Toolbox for learning machine learning and data science

Posted: September 6th, 2012 | Author: | Filed under: Uncategorized | 9 Comments »

Recently I jumped in and taught myself how to do medium-sized data exploration and machine learning. (Excel-sized < My Data Set < Big Data)

If you are a real data scientist or expert, skip this. It isn’t for you. But if you have a good data set and want to start playing with it and learning some of the tools of modern data analytics, perhaps this can save you some time.

Matlab vs. R vs. Python

If you work at a university or big company, maybe you have access to Matlab, which is apparently great, but expensive. I didn’t.

A physicist I was working with knew and used R. Apparently it is incredibly powerful and has many of the most cutting edge algorithms. BUT, I found the syntax baffling, the documentation copious, but written for mathematicians instead of hackers, and overall difficult and frustrating.

Python, on the other hand, is a dream. The language is easy.

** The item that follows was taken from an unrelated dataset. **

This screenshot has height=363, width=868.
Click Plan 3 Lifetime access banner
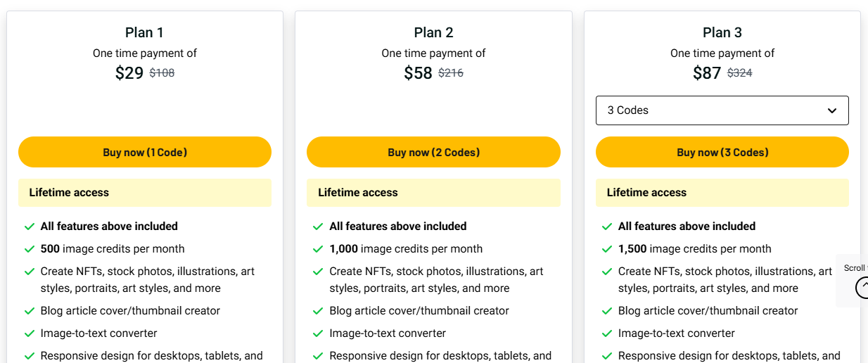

The documentation is copious and comprehensible. The online community is awesome. And in addition to all the analysis, you can do data munging as well. Python was my pick, and I think it was the right one.

The next step is picking the packages to support Python.

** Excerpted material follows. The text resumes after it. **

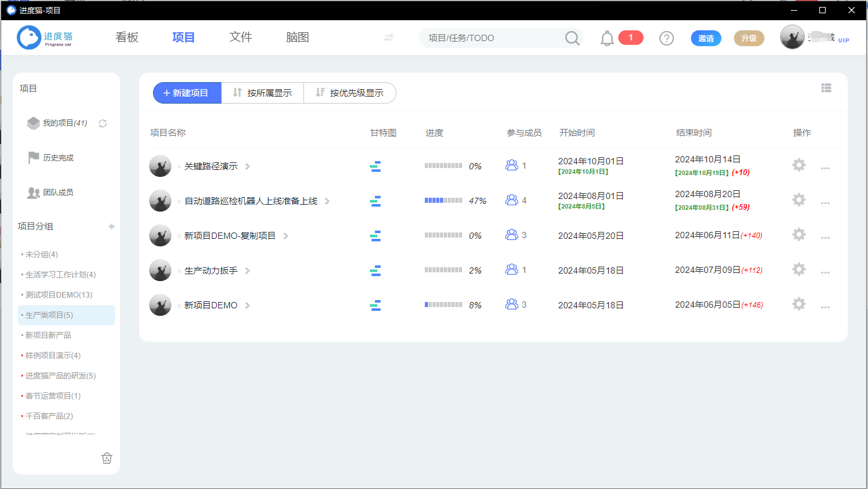Click the 邀请 button

706,38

Python Packages for Analysis

I’m sure there are a lot of different choices with pluses and minuses, but this set served me very well, came after reasonable research, and never let me down. So it’s a good starting point.

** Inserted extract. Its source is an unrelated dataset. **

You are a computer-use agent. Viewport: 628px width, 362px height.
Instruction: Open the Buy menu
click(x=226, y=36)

  • Python 2.7 (vs. 3.x) – It feels weird to use an older version, but all the packages work with 2.x, and some might not work with 3.x, so I went with 2.x and never had a problem.
  • NumPy & SciPy – these are the core packages for scientific computation, array manipulation, etc. They are the base.
  • Matplotlib – this allows you to do lots of easy visual analysis, charting, etc. Very powerful, but also easy for easy things. A histogram is a couple of lines.
  • iPython – this is the base interactive shell for python scientific computing. The key is you can easily run commands from the shell as you experiment. I played with others, but I wish I had switched to iPython sooner.
  • Console2 (windows) – If you use Windows, get the free Console2 and hook iPython (and Git, and cygwin, etc.) up to it.
  • Pandas – Pandas implements R’s “dataframe” concept in python. Basically it wraps Numpy arrays so you can reference rows and columns by labels instead of just numbers. Overall, I was mixed on Pandas. It’s undoubtedly powerful, and when you are good at it, you can do things simply and elegantly. But I also found that the vast majority of my debugging and tinkering was in Pandas. So I guess I’d say skip it at the start, but know its out there in case you feel you need it.
  • Statsmodels – This is a statistics package that did the trick for my limited usage.
  • Scikit-learn- A great package with lots of machine learning algorithms, easy to use, and great documentation.
    • Orange – Orange is another ML package which is very highly recommended, and also has a GUI. But I found it very un-pythonic to my novice eyes. I was trying to figure out how to read in a dict of my features and got lost in a seemingly endless list of Orange classes. When I loooked at Sklearn, it was a one liner. So Sklearn was great for me, but you might want to check out Orange.
  • NLTK – Natural Language Toolkit – useful for some base machine learning (though sklearn is better), but good if you are doing any NLP.
  • Excel – Don’t forget Excel! I would often do my analysis in Python, then dump some results into Excel for quick, easy data exploration. If you are really good with the above tools, you probably don’t need it. But Excel is SO easy, that I found it a really valuable tool.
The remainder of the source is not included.